I recently presented a webinar explaining how you can enjoy the key benefits of NoSQL data stores without giving up all of the great features provided by a mature RDBMS.
In case you weren’t able to attend (or wanted to refresh your memory) then the webinar replay and charts are now available.
There’s often a lot of excitement around NoSQL Data Stores with the promise of simple access patterns, flexible schemas, scalability and High Availability. The downside can come in the form of losing ACID transactions, consistency, flexible queries and data integrity checks. What if you could have the best of both worlds?
These webinars are always a good opportunity to get your questions answered; here’s a catch up of the Q&A from this session:
- Would you suggest using mysql cluster to store graph data (150k writes second)? For graph data, you always have to choose between a specialized graph database and a more general-purpose database. If it’s “almost” relational with a few graph-like connections, your decision might be different than if it’s purely graph-like. In any case, your write load of 150K writes per second can certainly be managed in MySQL Cluster. It only requires a little care to get an appropriate cluster configuration as far as number of data nodes, number of API nodes, memory, disk, and networking. Also, the total eventual size of the data is an important factor in the decision about whether to use Cluster, since indexes must always fit in the total distributed memory of the data nodes.
- Can you please explain the RAM requirements for MySQL Cluster, for example if my database is 10GBs in disc space, will it require 10GBs of RAM in MySQL Cluster? There is additional overhead in addition to the raw data. It’s tricky to try to summarize, but there is fixed overhead per row plus space for re-do logs and indexes. Details are in online documents. All indexed columns must be in memory but other columns can be on disk if you choose. Remember that each row has to be stored on 2 data nodes and so you need to figure out your total memory requirement, double it and then divide by the number of data nodes to find how much memory would be needed for each data node. MySQL Cluster Evaluation Guide – Designing, Evaluating and Benchmarking MySQL Cluster is a good white paper to refer to in order to decide if MySQL Cluster is the right database for your application as well as what you’ll need and what you should do to get the best results.
- Is there a wizard to migrate innoDB to MySQL Cluster? There’s not a “wizard” per se, but “ALTER TABLE x ENGINE=ndb” will convert a particular table. (It’s only tricky if you have foreign keys which might have to be dropped at the beginning and reenabled at the end of the process).
- Can this be deployed on EC2 instances, or is this for bare metal? MySQL Cluster has been successfully deployed (e.g. by PayPal)

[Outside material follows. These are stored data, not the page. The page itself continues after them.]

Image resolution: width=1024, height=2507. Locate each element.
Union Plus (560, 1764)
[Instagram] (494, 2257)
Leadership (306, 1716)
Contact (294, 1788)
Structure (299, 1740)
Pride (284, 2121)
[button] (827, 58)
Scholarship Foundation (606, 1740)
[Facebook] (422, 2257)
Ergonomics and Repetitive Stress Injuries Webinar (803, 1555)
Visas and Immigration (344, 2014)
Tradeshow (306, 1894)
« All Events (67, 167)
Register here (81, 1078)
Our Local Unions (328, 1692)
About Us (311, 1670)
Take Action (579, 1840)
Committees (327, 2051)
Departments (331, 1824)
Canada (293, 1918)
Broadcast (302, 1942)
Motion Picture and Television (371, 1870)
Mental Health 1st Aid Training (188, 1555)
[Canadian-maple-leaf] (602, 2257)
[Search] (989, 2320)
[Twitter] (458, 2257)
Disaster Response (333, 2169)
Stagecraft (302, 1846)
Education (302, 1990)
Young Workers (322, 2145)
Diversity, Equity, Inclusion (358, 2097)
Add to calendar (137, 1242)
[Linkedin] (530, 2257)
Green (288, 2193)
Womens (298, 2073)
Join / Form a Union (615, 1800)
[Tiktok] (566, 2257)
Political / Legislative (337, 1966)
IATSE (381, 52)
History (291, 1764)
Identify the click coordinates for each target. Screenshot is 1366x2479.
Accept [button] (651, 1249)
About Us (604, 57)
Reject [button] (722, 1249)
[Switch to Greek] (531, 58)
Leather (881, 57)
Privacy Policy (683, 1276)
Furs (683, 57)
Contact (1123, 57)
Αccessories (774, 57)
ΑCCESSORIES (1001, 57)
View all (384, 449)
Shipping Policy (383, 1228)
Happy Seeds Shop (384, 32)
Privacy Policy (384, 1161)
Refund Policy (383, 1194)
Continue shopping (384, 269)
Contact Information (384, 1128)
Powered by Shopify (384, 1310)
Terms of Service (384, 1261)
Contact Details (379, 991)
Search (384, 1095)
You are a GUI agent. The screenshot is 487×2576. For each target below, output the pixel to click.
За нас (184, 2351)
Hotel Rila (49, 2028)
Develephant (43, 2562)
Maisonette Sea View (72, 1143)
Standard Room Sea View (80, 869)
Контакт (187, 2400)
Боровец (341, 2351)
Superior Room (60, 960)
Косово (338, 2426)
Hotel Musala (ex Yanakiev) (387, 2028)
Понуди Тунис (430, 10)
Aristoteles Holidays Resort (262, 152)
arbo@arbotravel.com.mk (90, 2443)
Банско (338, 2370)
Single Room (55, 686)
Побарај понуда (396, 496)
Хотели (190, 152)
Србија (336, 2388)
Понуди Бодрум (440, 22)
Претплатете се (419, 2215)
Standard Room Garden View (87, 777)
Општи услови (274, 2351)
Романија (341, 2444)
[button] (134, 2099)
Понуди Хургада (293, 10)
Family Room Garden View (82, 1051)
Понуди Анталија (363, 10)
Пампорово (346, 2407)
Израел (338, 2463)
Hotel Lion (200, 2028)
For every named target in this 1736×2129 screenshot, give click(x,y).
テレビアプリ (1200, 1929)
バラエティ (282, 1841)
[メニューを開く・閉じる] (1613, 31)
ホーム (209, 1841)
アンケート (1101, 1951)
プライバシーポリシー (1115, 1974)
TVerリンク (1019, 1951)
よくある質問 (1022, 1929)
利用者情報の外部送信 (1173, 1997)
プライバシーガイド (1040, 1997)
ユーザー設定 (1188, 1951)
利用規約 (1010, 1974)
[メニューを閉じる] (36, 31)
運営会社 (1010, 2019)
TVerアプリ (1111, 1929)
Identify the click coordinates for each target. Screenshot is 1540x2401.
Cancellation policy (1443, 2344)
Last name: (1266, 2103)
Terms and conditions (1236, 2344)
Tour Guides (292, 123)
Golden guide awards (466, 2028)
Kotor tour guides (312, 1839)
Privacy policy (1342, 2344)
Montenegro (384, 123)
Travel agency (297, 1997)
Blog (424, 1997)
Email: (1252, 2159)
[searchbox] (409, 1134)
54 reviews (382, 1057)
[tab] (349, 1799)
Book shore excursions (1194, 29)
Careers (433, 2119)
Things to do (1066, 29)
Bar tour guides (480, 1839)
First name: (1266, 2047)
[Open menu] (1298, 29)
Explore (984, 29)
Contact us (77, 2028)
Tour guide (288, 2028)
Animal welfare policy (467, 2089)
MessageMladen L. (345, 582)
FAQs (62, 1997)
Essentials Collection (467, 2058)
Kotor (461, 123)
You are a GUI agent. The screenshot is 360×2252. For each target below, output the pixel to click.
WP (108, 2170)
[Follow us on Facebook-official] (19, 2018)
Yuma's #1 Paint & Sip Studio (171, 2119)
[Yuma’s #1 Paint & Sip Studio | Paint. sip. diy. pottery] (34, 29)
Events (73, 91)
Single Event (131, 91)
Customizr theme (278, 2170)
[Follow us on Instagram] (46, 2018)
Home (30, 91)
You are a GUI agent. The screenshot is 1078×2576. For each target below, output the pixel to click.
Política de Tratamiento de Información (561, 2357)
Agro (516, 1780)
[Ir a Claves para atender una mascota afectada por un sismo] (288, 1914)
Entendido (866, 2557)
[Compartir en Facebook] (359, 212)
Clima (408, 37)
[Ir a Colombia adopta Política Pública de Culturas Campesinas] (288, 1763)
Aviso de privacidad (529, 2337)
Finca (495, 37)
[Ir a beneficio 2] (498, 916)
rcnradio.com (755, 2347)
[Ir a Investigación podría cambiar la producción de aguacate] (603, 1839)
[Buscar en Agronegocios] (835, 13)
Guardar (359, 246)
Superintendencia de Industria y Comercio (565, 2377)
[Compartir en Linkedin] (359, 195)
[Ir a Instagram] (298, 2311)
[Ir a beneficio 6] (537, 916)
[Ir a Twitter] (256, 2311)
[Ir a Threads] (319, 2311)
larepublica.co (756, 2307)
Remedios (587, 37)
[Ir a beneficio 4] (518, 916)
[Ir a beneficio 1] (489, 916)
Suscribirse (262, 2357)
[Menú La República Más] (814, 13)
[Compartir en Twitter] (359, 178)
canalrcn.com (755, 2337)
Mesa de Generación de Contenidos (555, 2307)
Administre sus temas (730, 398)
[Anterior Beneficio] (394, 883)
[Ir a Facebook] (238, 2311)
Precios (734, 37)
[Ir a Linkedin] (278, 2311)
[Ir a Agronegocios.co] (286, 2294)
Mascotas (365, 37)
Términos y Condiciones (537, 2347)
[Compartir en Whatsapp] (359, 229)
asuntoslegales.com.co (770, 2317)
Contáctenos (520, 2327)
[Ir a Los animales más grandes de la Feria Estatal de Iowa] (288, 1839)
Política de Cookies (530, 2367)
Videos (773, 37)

- How difficult is it to do a hardware upgrade? Do you have to do it all at once or can you do each machine in turn? Both hardware and software upgrades are online operations. You can add nodes to a running cluster, and upgrade the software on nodes individually. If you use the MySQL Cluster Manager, many of the upgrade operations can be automated. You won’t be able to exploit some upgrades (e.g. extra hardware on a data node) until you’ve upgraded.
- Does MySQL Cluster store all data in memory? What scenarios available for swaping data to disk? Can we differentiate which tables/columns are stored on memory/disk? All indexes are in memory. A table can be all in-memory, or it can have non-indexed columns stored on disk. That’s a per-column choice.
- Can mysql be subscribed/notified when some data is changed/updated? There is a notification API. It is currently only supported in C NDB API (this is the “Event API”), not in MySQL server or others. There are plans to also support it in Node.JS, but no actual support at this time. If using SQL then triggers can be defined in the MySQL Server – just like for InnoDB tables.